Encouraging and enabling student achievements is our primary goal at carbon, prismHWS. This page gives only a small window on the activities and accomplishments of our students both before and after graduation. This is probably the most important page on our Web site, because encouraging and enabling student achievements is our primary goal at HWS.  


What are some examples of student achievements at HWS?

John Rogers published an original research paper entitled Quantum Mechanics with Explicit Time Dependence in Physics Letters A, an internationally recognized journal, ordinarily a place for professors and senior scientists to publish.

Laura Beckwith used Java to develop a variety of computer simulations in physics in a year-long independent study project her senior year. She even used thermodynamics to alphabetize a list of words!

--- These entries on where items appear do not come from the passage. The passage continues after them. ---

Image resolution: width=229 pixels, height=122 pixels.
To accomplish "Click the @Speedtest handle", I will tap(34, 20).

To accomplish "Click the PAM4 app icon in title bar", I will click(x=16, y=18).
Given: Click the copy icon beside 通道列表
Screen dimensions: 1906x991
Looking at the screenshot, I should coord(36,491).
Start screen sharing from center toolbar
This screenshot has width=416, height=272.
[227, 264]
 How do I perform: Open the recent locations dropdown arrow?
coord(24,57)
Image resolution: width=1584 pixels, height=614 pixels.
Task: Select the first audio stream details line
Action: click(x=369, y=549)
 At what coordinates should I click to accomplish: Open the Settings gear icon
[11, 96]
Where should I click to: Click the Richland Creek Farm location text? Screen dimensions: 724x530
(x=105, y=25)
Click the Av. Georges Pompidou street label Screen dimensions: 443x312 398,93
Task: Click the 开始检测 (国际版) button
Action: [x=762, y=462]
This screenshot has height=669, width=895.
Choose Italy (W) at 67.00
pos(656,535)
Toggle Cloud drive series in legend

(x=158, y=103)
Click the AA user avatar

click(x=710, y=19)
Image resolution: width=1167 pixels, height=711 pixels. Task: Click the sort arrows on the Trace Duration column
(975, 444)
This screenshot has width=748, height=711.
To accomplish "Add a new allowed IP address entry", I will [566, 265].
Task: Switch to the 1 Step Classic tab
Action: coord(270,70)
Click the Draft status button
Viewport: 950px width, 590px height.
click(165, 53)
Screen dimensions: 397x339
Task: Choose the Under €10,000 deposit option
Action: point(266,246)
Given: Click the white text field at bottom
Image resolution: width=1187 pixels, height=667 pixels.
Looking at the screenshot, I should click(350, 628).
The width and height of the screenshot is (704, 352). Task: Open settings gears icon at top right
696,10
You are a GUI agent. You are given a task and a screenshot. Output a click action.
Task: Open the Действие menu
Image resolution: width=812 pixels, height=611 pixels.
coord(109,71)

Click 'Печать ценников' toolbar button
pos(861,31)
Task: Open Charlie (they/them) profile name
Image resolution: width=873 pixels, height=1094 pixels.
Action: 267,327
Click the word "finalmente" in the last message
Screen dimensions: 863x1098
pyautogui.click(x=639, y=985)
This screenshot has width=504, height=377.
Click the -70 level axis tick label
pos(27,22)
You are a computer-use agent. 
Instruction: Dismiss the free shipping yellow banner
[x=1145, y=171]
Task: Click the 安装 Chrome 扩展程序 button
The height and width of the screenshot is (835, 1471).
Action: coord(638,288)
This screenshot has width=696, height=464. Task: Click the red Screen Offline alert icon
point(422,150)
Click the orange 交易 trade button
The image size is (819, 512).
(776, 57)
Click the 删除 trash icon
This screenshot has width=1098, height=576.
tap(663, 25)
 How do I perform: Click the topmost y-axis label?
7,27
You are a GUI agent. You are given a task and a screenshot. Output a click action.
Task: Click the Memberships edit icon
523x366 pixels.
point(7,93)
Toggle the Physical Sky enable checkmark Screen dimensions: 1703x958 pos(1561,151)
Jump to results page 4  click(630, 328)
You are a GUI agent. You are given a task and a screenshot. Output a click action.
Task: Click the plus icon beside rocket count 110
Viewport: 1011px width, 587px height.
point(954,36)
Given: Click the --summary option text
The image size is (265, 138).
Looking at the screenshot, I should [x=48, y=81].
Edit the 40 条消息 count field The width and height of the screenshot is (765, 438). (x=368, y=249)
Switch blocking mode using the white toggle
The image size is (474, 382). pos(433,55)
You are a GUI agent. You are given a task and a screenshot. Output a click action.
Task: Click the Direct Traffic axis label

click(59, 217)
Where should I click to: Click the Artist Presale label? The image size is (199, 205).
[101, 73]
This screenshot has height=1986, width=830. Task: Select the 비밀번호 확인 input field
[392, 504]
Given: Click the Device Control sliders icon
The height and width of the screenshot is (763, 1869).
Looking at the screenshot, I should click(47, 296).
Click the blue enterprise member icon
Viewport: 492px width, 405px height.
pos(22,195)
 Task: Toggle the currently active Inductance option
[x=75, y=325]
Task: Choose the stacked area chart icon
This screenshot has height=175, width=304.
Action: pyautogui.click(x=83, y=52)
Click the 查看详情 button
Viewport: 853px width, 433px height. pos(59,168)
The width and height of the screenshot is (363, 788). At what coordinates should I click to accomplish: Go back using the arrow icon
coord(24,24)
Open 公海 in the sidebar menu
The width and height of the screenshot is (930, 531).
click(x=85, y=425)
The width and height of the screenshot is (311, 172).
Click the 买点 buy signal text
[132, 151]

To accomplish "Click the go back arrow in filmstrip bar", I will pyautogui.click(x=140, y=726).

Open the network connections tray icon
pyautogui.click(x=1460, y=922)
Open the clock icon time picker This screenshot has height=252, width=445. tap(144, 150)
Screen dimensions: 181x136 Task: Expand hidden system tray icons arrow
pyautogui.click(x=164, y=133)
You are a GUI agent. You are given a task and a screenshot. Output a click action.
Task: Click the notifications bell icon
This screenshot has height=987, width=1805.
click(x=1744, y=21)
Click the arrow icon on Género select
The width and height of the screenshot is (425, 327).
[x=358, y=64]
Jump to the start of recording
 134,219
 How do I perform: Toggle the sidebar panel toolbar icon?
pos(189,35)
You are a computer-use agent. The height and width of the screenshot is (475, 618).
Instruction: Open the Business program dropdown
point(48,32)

Jack Harwich completed on senior honors thesis on simulated annealing. Using computer experimentation, he determined how quickly the temperature of a system can be lowered, while still getting it to freeze in an organized pattern.

Andy Dougherty has been working with lasers, and has succeeded in making and developing his own holograms.

David Fan, a student double-majoring in Physics and Environmental Studies, is combining these interests in a research project on radioactivity in the natural environment.

Jamie Brown and Erik Russell have explored some of the intricacies of general relativity, gauge theories, and differential geometry, all in an individualized independent study course.

If you major in Physics at Hobart and William Smith, what happens next?

It could be graduate school. Our graduates have gone to graduate school in everything from applied physics and optics to medicine and engineering.

It could be industry. Maybe you'll follow in the footsteps of other HWS Physics majors, and find a career as a programmer in the telecommunications industry, or seek out a job in computational biology.

It could be teaching. You can major in Physics and receive certification in Education. One of our alums is teaching in Oregon right now.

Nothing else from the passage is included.